As you can see, the second code is still mainly in English because of keywords and the standard library. There are two problems with that:

It doesn't help non-English speaking Bulgarians understand the code (assuming they do not know C++ that well), they still have to know English to be proper programmers, and isn't that part of the point of this whole thing?
What is actually worse, at least for me, is that this is very annoying to write. Those of you that speak a language, the alphabet of which is not based on the latin script, know that to write with a different alphabet, you have to switch the keyboard layout (most people use Alt+Shift). I had to switch the layout 4 times to write each line. This is very annoying, and slow.

This goes on for all languages, that are not based on the latin script: Chinese, Arabic, Russian, Hindi, …

The obvious solution (at least for me) is that the C++ language should support localised keywords (and standard library classes) in order for this whole Unicode-identifiers thing to have any sense. That has been done for ALGOL 68 and possibly others, and there are other more modern examples in the same article. That way the code in Bulgarian would look better and be much more easier to write (I don't claim that the Bulgarian words used must be exactly these):

цяло и = 0;
докато(и < 100)
{
    авт д = статично_преобр<дробно>(и);
    стд::низ текущоИме = "име_" + превърниВНиз(д);
    стд::изх << красивоИме(текущоИме) << ": " << заплата(текущоИме) << стд::кред;
}

So, on to the questions:

Is this actually allowed/possible according to the standard right now? I may be missing something…
Is there any way to make a workaround in a decent way myself? Macros would work for the keywords but that would be awful. using would work about standard library classses (namespace стд { using низ = std::string; }) but there is no way to deal with methods (std::string::size() -> размер()?) apart from subclassing… or is there?
In case that is not possible or even considered, how should one go about suggesting this idea to the C++ gurus that make the standard?

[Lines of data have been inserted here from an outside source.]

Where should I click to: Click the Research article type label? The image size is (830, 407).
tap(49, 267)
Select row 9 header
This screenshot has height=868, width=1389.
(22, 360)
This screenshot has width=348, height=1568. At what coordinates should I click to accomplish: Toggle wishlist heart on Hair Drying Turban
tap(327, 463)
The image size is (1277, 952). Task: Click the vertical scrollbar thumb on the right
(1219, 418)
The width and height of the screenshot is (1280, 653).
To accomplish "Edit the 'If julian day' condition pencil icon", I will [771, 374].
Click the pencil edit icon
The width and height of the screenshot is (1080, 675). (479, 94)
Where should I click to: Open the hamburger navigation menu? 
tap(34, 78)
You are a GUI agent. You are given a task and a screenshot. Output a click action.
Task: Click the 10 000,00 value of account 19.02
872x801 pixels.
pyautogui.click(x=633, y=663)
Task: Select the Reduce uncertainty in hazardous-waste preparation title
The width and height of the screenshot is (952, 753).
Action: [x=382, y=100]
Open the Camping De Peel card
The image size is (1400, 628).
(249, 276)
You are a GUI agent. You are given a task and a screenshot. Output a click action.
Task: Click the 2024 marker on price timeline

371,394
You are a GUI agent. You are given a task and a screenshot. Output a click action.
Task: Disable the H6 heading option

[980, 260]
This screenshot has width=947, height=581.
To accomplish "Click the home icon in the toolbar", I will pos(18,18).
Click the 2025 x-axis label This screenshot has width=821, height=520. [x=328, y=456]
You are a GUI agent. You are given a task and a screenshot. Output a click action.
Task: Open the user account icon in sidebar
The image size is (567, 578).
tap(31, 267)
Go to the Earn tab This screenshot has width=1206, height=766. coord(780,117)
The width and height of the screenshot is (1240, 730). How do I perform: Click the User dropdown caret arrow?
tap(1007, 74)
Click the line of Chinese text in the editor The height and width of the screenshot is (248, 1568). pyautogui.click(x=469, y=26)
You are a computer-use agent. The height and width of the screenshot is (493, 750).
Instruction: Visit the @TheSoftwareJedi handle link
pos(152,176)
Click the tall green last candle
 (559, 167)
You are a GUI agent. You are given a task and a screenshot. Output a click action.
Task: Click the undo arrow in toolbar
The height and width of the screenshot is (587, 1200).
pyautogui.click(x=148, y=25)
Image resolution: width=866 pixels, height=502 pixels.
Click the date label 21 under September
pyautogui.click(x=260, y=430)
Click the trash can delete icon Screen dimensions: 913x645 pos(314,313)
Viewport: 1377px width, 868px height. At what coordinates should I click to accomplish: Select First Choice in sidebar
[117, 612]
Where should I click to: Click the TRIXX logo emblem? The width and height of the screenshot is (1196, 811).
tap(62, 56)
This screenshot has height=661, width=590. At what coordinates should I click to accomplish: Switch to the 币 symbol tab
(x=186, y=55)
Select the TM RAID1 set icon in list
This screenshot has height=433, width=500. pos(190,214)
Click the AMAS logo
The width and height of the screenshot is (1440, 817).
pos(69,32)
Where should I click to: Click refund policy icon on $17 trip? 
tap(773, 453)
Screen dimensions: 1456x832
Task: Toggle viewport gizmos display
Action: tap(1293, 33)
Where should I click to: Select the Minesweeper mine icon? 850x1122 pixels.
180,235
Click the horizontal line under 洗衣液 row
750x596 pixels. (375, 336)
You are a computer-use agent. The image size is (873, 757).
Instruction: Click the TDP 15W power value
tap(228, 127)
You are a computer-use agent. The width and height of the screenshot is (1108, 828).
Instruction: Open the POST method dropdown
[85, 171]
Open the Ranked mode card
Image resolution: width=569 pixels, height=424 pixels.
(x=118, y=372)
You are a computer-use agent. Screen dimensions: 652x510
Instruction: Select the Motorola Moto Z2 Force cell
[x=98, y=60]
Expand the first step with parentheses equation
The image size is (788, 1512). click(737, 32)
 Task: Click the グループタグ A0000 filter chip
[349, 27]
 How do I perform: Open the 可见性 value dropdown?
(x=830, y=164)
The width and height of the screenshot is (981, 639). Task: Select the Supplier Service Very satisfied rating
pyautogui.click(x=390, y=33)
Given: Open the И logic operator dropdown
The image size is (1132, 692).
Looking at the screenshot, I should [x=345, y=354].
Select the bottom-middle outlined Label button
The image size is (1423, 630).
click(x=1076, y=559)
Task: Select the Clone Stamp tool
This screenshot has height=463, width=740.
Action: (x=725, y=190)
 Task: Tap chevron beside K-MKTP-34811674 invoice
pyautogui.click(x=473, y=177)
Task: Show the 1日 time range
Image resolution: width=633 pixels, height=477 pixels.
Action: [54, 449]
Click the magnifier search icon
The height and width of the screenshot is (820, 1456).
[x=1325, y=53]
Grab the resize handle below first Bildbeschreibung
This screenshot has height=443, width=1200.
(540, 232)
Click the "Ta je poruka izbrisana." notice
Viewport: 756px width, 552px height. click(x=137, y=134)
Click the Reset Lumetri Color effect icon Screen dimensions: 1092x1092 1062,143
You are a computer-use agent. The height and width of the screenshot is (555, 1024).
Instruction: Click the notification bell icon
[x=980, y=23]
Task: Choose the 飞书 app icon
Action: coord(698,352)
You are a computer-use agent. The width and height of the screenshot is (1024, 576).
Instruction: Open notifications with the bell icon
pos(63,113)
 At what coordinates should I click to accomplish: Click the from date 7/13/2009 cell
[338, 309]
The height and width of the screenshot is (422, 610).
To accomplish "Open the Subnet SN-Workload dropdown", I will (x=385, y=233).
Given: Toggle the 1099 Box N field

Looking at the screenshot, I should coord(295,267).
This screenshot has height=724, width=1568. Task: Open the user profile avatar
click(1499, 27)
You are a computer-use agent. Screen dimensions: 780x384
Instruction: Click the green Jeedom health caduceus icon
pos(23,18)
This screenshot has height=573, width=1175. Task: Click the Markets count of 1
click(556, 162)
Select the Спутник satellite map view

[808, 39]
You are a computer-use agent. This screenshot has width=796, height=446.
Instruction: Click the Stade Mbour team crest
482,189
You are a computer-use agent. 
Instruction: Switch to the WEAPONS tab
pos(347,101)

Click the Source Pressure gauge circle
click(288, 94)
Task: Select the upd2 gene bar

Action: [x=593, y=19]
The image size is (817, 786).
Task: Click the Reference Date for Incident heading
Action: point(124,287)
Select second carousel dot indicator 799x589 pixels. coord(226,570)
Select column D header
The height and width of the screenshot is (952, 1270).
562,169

Just to be clear, I don't mean that there should be different versions of C++ for the different languages — more like that it should be possible for it to support all at once via some setting or include or whatever, if needed.

You could write your own scripting language to achieve this: https://accu.org/index.php/journals/2252 — doctorlove, Aug 22 '16 at 10:59
I'd say you should stick to english for variables etc as well, so your code can be broadly understood. You just have to accept that learning english is pretty much a requirement for programming in C++. — Jesper Juhl, Aug 22 '16 at 11:08
actually in Japanese you don't need to change keyboard layout at all. After typing the sentence/word just press space and the IME will convert that to the correct form automatically for you, or you can specify it manually if needed — phuclv, Aug 22 '16 at 11:13
If one wants to follow programming or any significant scientific related career, they should learn English, otherwise it'll be difficult even in finding and reading documents — phuclv, Aug 22 '16 at 11:30

Basile Starynkevitch · Answer 1 · 2016-08-22T12:12:05.057

8

No, keywords are fixed in the C++ standard (C++11, C++14, etc...). You cannot change them (or else the language won't be C++ anymore).

You might use preprocessor tricks like:

#define стд std

(or, as you commented, using стд = std;; but for proper keywords like while you can "replace" them only with the preprocessor). But I am not sure that is working, and I really believe it is a very bad idea.

A C++ programmer is expecting the names mentioned in the standard. Don't confuse him.

And programming is not about coding in a near natural language (that was the ambition of Cobol, which failed completely on that aspect). The point is that programming is difficult so it takes ten years to learn it, so you do expect programmers to be able to use English looking keywords and read technical documentation in English.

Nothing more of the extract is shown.